Ahora bien, no necesariamente todas las respuestas están en la capacidad o deseo del cliente para transportar sobras. Restaurantes europeos como Silo, en Brighton (Inglaterra), o Nolla, en Helsinki (Finlandia), se postulan como restaurantes zero waste (sin desperdicios) a través de planteamientos como la elección exclusiva de productores agropecuarios locales y directos como proveedores, una sistematización eficiente de los escandallos de los platos, un trabajo de cocina que permita maximizar casi todas las partes de los ingredientes con algún propósito culinario, el empleo por norma de elementos reutilizables en todo el proceso y la conversión de los residuos orgánicos en compost que servirá como energía para el establecimiento.
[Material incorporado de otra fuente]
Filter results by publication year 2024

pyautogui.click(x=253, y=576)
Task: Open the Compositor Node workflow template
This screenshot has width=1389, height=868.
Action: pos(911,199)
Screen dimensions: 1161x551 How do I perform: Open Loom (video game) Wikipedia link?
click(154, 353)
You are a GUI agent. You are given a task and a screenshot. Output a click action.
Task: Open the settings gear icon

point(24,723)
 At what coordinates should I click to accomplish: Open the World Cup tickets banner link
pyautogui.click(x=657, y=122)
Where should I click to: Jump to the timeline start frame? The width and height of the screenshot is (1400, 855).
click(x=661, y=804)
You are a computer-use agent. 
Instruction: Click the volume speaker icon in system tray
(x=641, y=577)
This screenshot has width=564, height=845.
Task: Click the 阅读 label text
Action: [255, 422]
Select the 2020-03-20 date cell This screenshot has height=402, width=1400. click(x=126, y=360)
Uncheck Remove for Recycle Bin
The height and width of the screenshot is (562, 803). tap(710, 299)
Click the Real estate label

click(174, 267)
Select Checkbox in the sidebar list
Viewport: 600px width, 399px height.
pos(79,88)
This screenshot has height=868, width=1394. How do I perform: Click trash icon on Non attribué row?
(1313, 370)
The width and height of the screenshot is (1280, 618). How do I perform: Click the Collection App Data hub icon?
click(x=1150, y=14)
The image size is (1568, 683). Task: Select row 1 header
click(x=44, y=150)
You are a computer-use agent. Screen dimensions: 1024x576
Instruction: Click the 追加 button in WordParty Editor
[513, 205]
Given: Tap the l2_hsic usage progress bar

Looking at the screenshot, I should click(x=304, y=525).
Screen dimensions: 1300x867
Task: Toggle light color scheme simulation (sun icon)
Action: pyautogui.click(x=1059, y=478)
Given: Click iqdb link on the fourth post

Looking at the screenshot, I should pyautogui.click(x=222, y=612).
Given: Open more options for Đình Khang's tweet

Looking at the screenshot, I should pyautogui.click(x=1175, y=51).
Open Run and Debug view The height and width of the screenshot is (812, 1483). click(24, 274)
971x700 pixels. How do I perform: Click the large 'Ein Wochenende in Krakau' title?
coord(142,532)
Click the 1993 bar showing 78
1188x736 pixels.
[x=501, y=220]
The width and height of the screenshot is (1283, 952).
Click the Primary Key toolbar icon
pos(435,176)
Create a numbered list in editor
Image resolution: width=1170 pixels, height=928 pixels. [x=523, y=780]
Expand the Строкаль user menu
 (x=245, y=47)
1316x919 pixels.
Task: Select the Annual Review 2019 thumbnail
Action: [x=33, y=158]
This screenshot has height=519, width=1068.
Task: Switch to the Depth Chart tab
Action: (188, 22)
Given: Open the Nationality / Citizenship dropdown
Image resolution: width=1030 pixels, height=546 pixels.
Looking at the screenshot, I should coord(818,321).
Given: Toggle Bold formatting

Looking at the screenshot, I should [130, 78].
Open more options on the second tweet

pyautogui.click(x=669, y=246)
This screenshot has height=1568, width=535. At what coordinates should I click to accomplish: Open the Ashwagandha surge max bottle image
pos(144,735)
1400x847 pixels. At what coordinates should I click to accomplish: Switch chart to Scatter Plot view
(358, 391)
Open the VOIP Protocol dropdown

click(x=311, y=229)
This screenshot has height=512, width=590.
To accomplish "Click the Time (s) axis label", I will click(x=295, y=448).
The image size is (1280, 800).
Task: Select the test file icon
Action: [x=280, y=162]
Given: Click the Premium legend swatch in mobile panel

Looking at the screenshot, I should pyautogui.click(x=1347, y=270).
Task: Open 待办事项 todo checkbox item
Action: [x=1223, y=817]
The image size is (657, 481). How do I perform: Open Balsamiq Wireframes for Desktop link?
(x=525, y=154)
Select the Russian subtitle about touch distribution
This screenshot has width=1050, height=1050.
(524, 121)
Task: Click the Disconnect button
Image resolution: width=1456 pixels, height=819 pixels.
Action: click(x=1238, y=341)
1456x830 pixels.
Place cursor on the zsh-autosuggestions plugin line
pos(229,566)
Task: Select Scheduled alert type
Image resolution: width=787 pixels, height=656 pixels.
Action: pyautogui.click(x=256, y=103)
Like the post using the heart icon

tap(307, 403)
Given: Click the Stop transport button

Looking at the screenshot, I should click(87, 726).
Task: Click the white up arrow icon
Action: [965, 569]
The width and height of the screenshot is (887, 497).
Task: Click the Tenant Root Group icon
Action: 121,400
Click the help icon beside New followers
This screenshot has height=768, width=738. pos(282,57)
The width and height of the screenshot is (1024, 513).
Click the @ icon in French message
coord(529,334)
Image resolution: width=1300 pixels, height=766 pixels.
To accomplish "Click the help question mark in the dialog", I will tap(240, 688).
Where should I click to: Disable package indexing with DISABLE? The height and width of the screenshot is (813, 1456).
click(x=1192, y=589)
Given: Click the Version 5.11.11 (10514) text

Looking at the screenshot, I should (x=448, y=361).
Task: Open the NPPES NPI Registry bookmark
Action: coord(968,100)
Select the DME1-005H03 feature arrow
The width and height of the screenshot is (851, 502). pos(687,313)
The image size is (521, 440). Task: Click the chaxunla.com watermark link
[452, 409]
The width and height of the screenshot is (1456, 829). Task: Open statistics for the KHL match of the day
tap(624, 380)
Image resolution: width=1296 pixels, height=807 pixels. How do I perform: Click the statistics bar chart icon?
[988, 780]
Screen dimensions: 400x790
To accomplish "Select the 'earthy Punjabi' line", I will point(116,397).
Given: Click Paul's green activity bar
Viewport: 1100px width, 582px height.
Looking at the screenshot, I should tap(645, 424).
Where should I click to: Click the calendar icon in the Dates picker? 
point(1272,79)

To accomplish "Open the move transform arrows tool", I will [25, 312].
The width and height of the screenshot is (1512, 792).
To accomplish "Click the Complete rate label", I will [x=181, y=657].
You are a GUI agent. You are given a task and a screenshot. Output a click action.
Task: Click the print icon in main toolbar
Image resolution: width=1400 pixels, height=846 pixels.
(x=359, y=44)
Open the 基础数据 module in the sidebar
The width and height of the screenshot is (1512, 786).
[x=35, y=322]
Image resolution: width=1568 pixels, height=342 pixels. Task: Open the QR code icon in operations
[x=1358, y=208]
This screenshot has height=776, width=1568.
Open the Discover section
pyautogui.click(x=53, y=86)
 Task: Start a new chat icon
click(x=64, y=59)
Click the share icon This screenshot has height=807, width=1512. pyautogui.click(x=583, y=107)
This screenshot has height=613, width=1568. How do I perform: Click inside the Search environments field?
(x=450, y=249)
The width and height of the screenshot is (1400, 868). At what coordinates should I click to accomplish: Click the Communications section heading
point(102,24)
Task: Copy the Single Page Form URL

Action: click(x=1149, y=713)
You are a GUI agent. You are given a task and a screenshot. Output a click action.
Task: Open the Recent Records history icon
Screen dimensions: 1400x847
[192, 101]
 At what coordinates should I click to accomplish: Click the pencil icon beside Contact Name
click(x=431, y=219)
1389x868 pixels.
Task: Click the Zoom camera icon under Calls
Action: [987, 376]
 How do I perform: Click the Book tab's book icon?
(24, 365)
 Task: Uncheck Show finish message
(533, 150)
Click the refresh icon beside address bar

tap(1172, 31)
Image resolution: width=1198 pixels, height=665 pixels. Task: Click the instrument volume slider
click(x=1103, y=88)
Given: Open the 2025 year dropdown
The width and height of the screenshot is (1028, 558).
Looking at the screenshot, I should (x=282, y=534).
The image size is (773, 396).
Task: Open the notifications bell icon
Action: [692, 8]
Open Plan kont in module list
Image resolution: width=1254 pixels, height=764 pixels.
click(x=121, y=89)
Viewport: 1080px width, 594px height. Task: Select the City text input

Y esto último no es baladí: el restaurante medio produce 75 toneladas de desperdicios anuales de todo tipo.

 

Carlos Henriques, uno de los promotores de Nolla, indica que aun cuando existe algo de pose en la sociedad contemporánea alrededor de las cuestiones medioambientales, “cuando los clientes se dan cuenta de cuál es nuestra filosofía, de inmediato se sienten atraídos a participar en ella”.

 


Por su parte, la empresaria Chloe Vichot, de la exitosa tienda neoyorquina Ancolie creó un original sistema de platos frescos preparados en envases de cristal retornables a cambio de un descuento de dos dólares o que los clientes podían conservar. Mientras, vemos cómo restaurantes de bufé libre o de paga-lo-que-creas-justo de todo el mundo optan por medidas –por así decirlo– punitivas, penalizando a los clientes que dejan alimentos en sus platos con un incremento en el precio del cubierto, que habitualmente está sujeto a tarifa fija o parte de un mínimo.

 

Resulta cada vez más normal que restaurantes y empresas de catering lleguen a acuerdo con empresas de reciclaje, en una simbiosis muy eficiente para ambas, si bien aún existen problemas técnicos que resolver en el tratamiento y separación de ciertos residuos (como sucede con los diferentes tipos de plástico). Es una práctica ya frecuente reciclar el aceite de cocina, que en muchos casos acaba convertido en biodiésel. Por supuesto, existen dudas sobre si muchos procedimientos presuntamente ecológicos no generan una mayor huella medioambiental y parte del trabajo es afinar la intención.

 

Son unos pocos ejemplos, pero cada vez hay más caminantes en esta senda.

 

 


 

 

Cifras a la basura

 

 

Según datos del Parlamento Europeo, en la Unión Europea el 53% del desperdicio de alimentos está concentrado en los hogares. Otro 19% es consecuencia de la industria alimentaria; un 12%, de la hostelería; un 11% de la producción primaria y, el 5% restante, de la venta mayorista y minorista. España se halla por debajo de la media europea de desperdicios, con 135 kilogramos por persona y año; lejos del primer puesto de los Países Bajos, que superan la media tonelada.